In application I develop I need to execute huge amount of REST calls. The architecture of REST API resources that I need to interact to is hierarchical and looks like:

/api/continents - return list of all Earth's continents
/api/continents/{continent_name}/countries - return list of all countries on mentioned continent
/api/continents/{continent_name}/countries/{country_name}/cities - return list of all cities in mentioned country

Unfortunately this API don't provide any methods to get already all cities and I need first to get list of all continent, after that to get list of all countries for each continent, and after that to get list of all cities for each country of each continent.

First I tried to implement my method for getting all cities from that API without parallelization only with consecutive calls. Something like that:

private List<City> getCities() {
    List<Continent> continents = getAllContinents(); //HTTP GET call
    List<Country> countries = new ArrayList<>();
    for (Continent continent: continents) {
        countries.addAll(getAllCountriesOfContinent(continent));
    }
    List<City> cities = new ArrayList<>();
    for (Country country : countries) {
        cities.addAll(getAllCitiesOfCountry(country));
    }
    return cities;
}

But such approach worked too slow (in concrete numbers it executed about 7 hours).

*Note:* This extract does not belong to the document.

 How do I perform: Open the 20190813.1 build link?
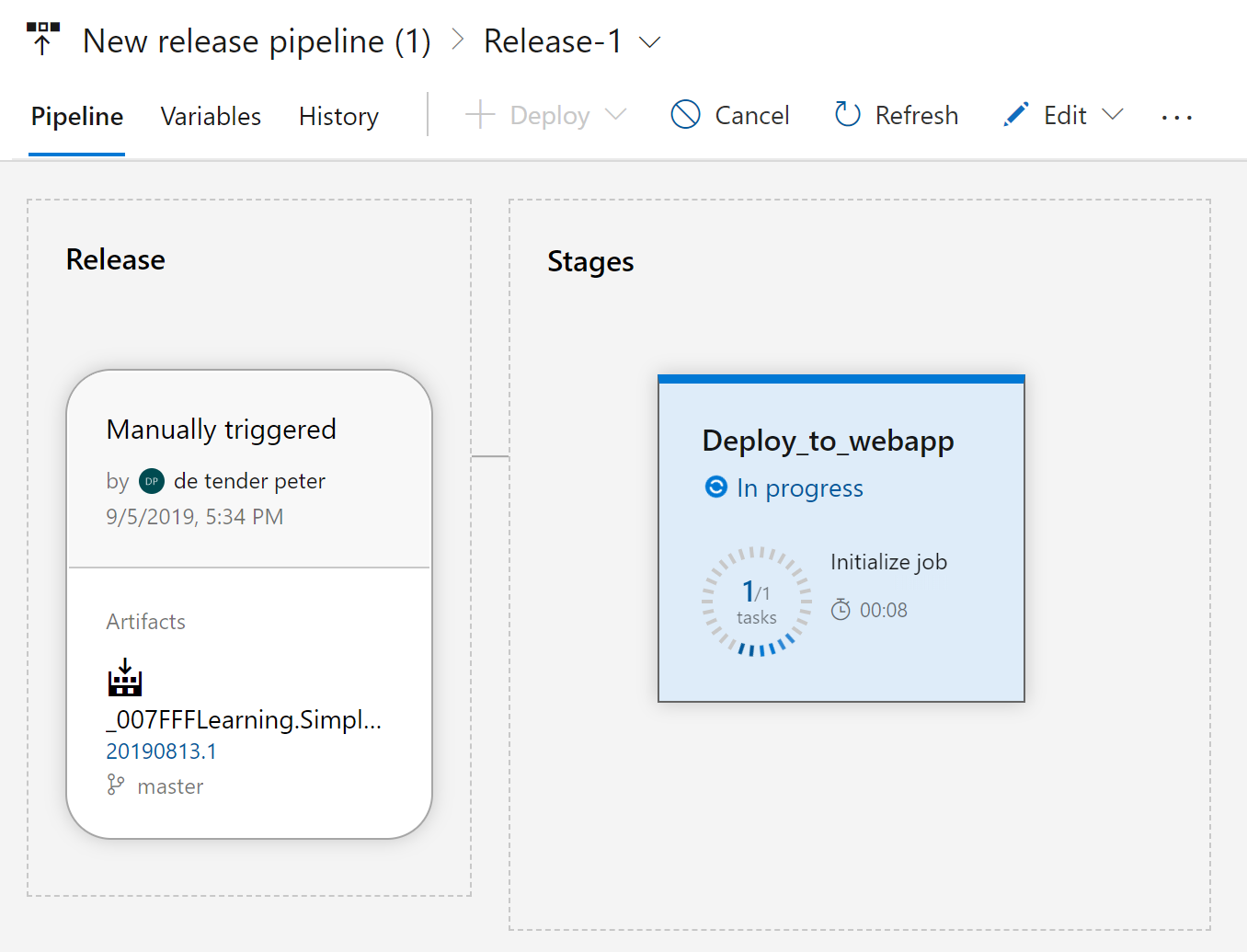coord(162,751)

I decided to try to improve it using Java Parallel Streams and CompletableFuture and got such methods:

private List<City> getCities() {
    return getAllContinents()
        .parallelStream()
        .map(continent -> getAllCountriesOfContinent(continent))
        .flatMap(feature -> feature.join().parallelStream())
        .map(country -> getAllCitiesOfCountry(country))
        .flatMap(feature -> feature.join().parallelStream())
        .collect(Collectors.toList());
}

Where getAllCountriesOfContinent and getAllCitiesOfCountry methods returned lists of CompletableFuture and looked like:

private CompletableFuture<List<Country>> getAllCountriesOfContinent(Continent continent) {
    return CompletableFuture.supplyAsync(() -> {
        return restClient.getDataFromApi(continent);
    });
}

private CompletableFuture<List<City>> getAllCitiesOfCountry(Country country) {
    return CompletableFuture.supplyAsync(() -> {
        return restClient.getDataFromApi(country);
    });
}

With such refactoring I got nice performance boost (it executed about 25-30 minutes). But I think that I could improve it more using Java ThreadPoolExecutors and Threads or ForkJoin framework. Will such approaches help me to boost performance of my code or there are some other special techniques/algorithms/frameworks for that?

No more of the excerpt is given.